In principle, I could keep these extensions not-exported, and this would also allow me to not-add redundant documentation for these already well-documented methods, while still also passing R CMD check myPackage without any reported WARNINGs.
What are some of the drawbacks, if any? Is this possibly recommended to keep extensions of basic methods compartmentalized within the package that defines them? Alternatively, will this make it more difficult for another package to depend on mine, if certain core method-extensions are not exported?
For example, if I don't document and don't export the following:
setMethod("show", "myPackageSpecialClass", function(object){ show(NA) })
I'm trying to flesh-out some of these finer details of best-practices with namespaces and base method extensions.
If you don't export the methods, then users (either at the command line or trying to use your classes and methods in their own package via imports) won't be able to use them -- your class will be displayed with the show,ANY-method.

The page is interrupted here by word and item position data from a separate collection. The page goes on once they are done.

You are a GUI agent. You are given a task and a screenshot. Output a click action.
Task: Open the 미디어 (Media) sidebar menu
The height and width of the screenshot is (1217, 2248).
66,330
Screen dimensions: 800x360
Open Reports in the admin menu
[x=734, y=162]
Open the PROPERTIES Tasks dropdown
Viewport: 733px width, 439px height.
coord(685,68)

You are not documenting the generic show, but rather the method appropriate for your class, show,myPackageSpecialClass-method. If in your NAMESPACE you
import(methods)
exportMethods(show)
(note that there is no way to export just some methods on the generic show) and provide no documentation, R CMD check will complain
* checking for missing documentation entries ... WARNING
Undocumented S4 methods:
generic 'show' and siglist 'myPackageSpecialClass'
All user-level objects in a package (including S4 classes and methods)
should have documentation entries.
See the chapter 'Writing R documentation files' in the 'Writing R
Extensions' manual.
Your example (I know it was not meant to be a serious show method :) ) is a good illustration for why methods might be documented -- explaining to the user why every time they try and display the object they get NA, when they were expecting some kind of description about the object.
One approach to documentation is to group methods with the class into a single Rd file, myPackageSpecialClass-class.Rd. This file would contain an alias
\alias{show,myPackageSpecialClass-method}
and a Usage
\S4method{show}{myPackageSpacialClass}(object)
This works so long as no fancy multiple dispatch is used, i.e., it is clear to which class a method applies. If the user asks for help with ?show, they are always pointed toward the methods package help page. For help on your methods / class, they'd need to ask for that specific type of help. There are several ways of doing this but my favorite is
class ? myPackageSpecialClass
method ? "show,myPackageSpecialClass"
This will not be intuitive to the average user; the (class|method) ? ... formulation is not widely used, and the specification of "generic,signature" requires a lot of understanding about how S4 works, including probably a visit to selectMethod(show, "myPackageSpecialClass") (because the method might be implemented on a class that myPackageSpecialClass inherits from) or showMethods(class="myPackageSpecialClass", where=getNamespace("myPackage")) (because you're wondering what you can do with myPackageSpecialClass).